Local media quoted investigators as saying they considered the case to be suicide and reported that the man left behind a protest note and a video camera. Police declined to confirm such details.
The note was reportedly addressed to Prime Minister Shinzo Abe and top lawmakers, and protested against the military policy shift.
Mr Abe had been lobbying for Japan to adopt collective self-defence, which is the use of force to defend allies under attack.
The cabinet approved a controversial reinterpretation of the constitution to allow for this shift in July, sparking significant opposition and protests drawing thousands. It also further angered neighbours such as China and South Korea.

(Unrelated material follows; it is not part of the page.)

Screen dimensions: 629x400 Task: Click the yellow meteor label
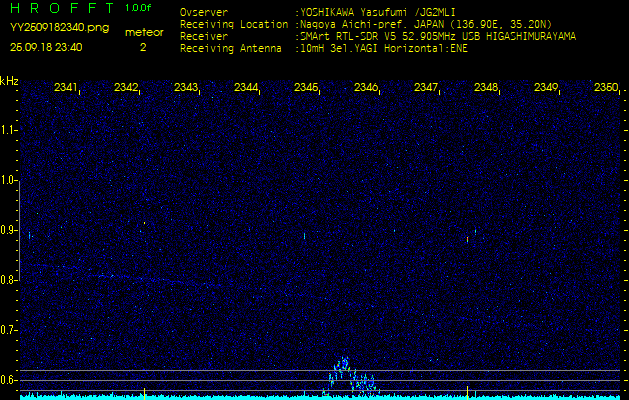coord(143,32)
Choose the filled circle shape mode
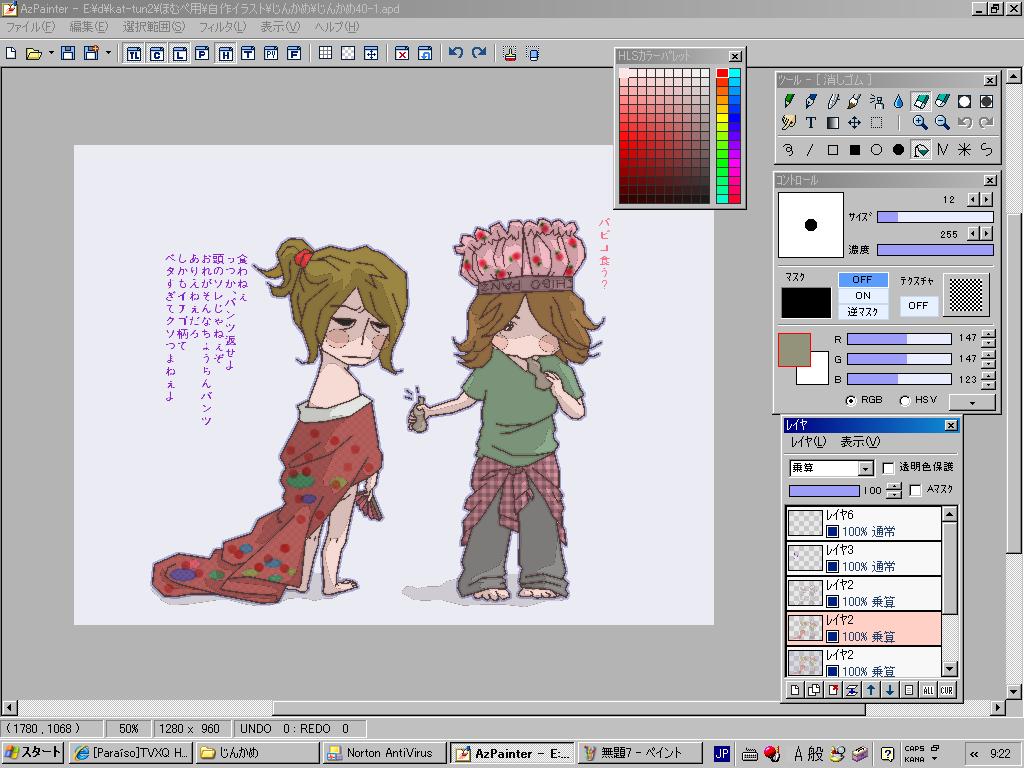The height and width of the screenshot is (768, 1024). tap(898, 150)
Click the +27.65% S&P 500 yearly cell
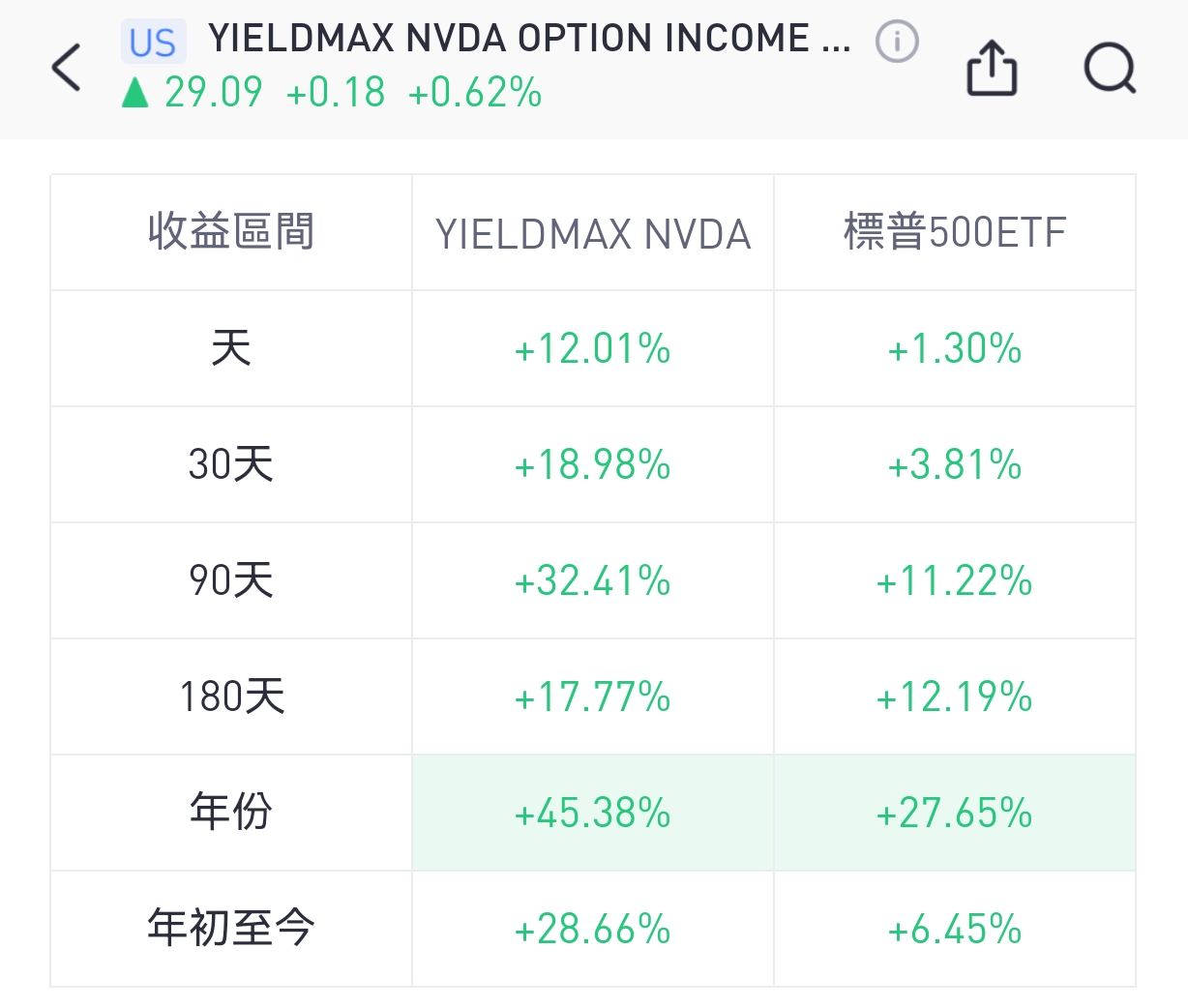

But some argued that the move was needed, pointing to Japan’s constitution as a post-war relic imposed by the US that restricts Japan from engaging in the normal activities of a modern nation.
Mr Abe has defended the decision as a “strictly defensive measure” and emphasised that it would not lead to Japan becoming involved in foreign wars.
Ahead of the July decision, a man tried to immolate himself in June on a walkway in Shinjuku in protest.
Also on Tuesday, there were reports that Mr Abe could be planning to call a general election as early as December, amid concerns about Japan’s slow economic recovery and ahead of a planned increase in sales tax.
An election is not due until 2016 but major parties have begun preparations for a snap vote, local reports say.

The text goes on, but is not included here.